Cuando el PSOE levantó su muro

Este muro es cada día más alto y nadie debe contribuir a que se siga elevando. Y aceptar que estos actos tengan lugar dentro del Palacio Real de Madrid no pudiendo el Rey ni invitar a las autoridades que tenga por conveniente, es someterse a una humillación a la que no será fácil sobrevivir

Como todos, he vivido con emoción el vigésimo aniversario del día de la infamia. Dejó un signo indeleble, fue una de esas ocasiones en que todo el mundo recuerda dónde estaba cuando se enteró de la noticia. Lo mío no es como para estar orgulloso. Confieso que estaba dormido y entró en mi habitación a despertarme mi hija Casilda, que tenía ocho años. Me decía que «hay bombas en trenes en Madrid». En 20 minutos, ducha incluida, yo estaba en ABC.

No me voy a meter en recordar todos los detalles de aquellos días que tan prolijamente se han narrado en esta hora. Lo que sí quiero rememorar es que creo que no se ha pedido suficientes cuentas a gentes como el jefe del CNI, nombrado por Aznar, primer no militar que ocupaba el cargo, el embajador Jorge Dezcallar. El CNI sostuvo ante el Gobierno la inexistencia de conexiones islamistas. Y después Dezcallar –que venía de ser embajador en Marruecos– fue con Zapatero embajador ante la Santa Sede y en Washington. Casi nada. A otros diplomáticos que habían servido en Gobiernos de Aznar como por ejemplo Ramón de Miguel –ocho años secretario de Estado para Europa– les negaron una embajada. Un caso sin precedentes. Y mientras el CNI negaba esa conexión, las fuerzas de Seguridad del Estado dirigidas por Ángel Acebes reconocían las pistas islamistas. Cada vez que oigo hablar de cómo el PP intentó embarrar el terreno y mintió, hay un dato que me parece difícilmente cuestionable: todos los detenidos por aquella barbarie lo fueron mientras estaba el PP en funciones y Acebes al frente del Ministerio. Tras la llegada de Zapatero a la Moncloa, sólo quedaba agitar la conspiranoia porque el trabajo estaba ya hecho.

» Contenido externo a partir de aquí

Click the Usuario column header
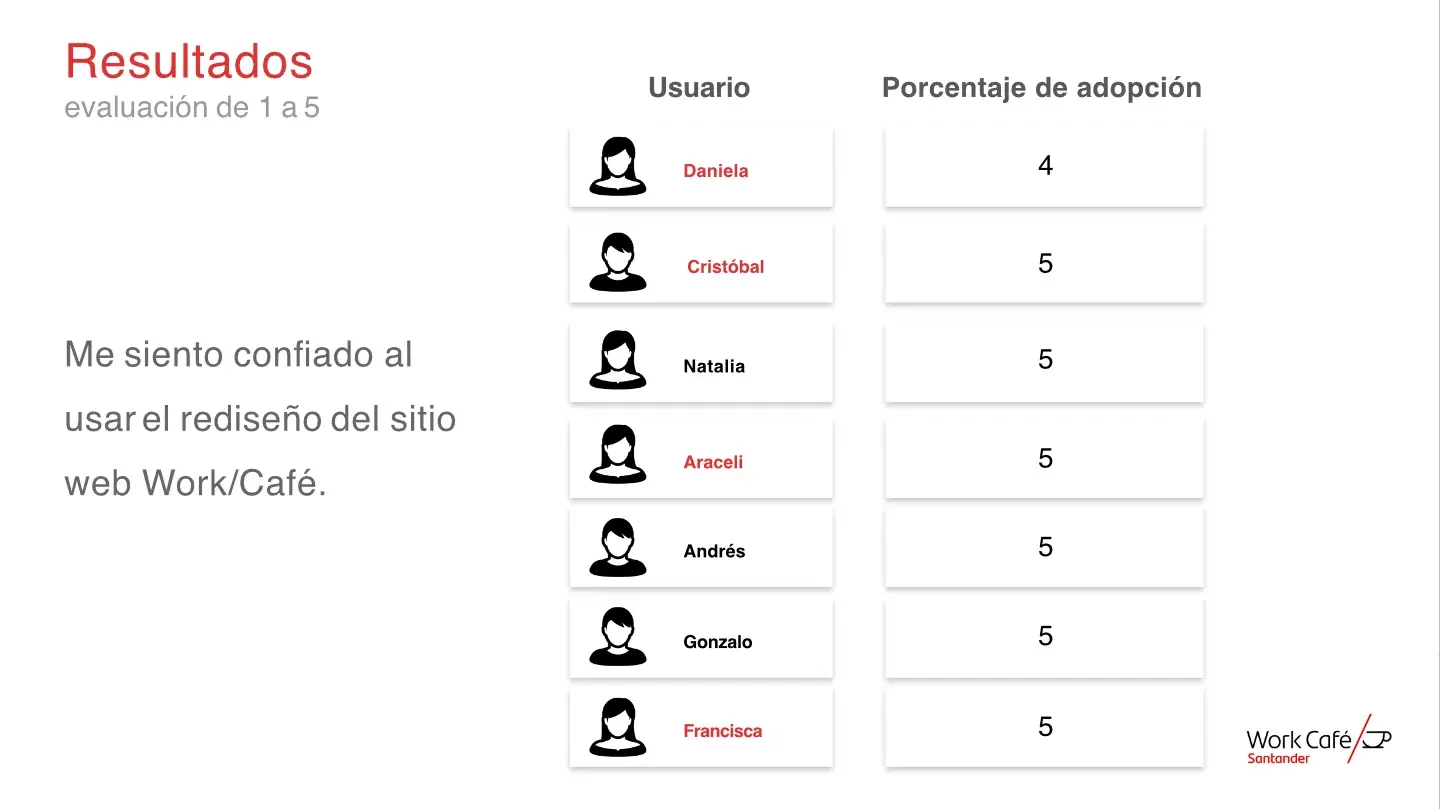This screenshot has height=809, width=1440. tap(699, 88)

Con ese bárbaro atentado se rompió a España de una forma que no se había producido desde la Guerra Civil española. Con el agravante de que en 1936 estalló una guerra terrible desatada por una confrontación entre españoles hermanos. Pero lo de 2004 fue una confrontación provocada por una agresión contra todos los españoles de todos los partidos y algunos supieron subirse a lomos del agresor y sacar el mayor partido de la crisis.

Sobre esa base, el PSOE de Zapatero empezó a alzar un muro que han mantenido hasta la fecha con bastante éxito. Revivió la afortunadamente aparcada Guerra Civil con una mendaz ley de Memoria Histórica, presentó al PP como un partido radical propalador de mentiras (¿a beneficio de quién?) y buscó una confrontación cada vez mayor entre españoles. El PSOE revivió el odio como forma de mantener el poder. Los enemigos no eran quienes perpetraron la barbarie del 11M. Los enemigos eran quienes nos gobernaban y son hoy los herederos de quienes nos dirigían entonces. Y desde hace veinte años, el muro se ha ido construyendo ladrillo a ladrillo. Y la altura de la tapia es ya de tal envergadura, que lo de ayer fue el acabose.

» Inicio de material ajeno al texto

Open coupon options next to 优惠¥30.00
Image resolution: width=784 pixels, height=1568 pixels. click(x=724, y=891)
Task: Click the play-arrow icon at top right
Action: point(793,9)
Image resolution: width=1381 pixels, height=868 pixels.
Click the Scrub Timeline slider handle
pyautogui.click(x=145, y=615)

El sectarismo de Sánchez ha llegado al extremo de conmemorar el vigésimo aniversario de la matanza de Madrid, junto a la Comisión Europea, pero actuando como anfitriones y en el Palacio Real, que Sánchez ya ha convertido en su lugar favorito para las grandes ocasiones. Siendo anfitriones, el Gobierno español ha intentado endilgar a la Comisión Europea la decisión de no invitar al acto al presidente del primer partido de España en número de votos. Que hace falta ser sectarios y querer construir muros. Para mí, y me parte el alma decirlo, es incomprensible que la Casa del Rey acepte la sumisión de Sus Majestades a esta politización de las víctimas del terror islamista. Este muro es cada día más alto y nadie debe contribuir a que se siga elevando. Y aceptar que estos actos tengan lugar dentro del Palacio Real de Madrid no pudiendo el Rey ni invitar a las autoridades que tenga por conveniente –y que figuran en el protocolo del Estado– es someterse a una humillación a la que no será fácil sobrevivir.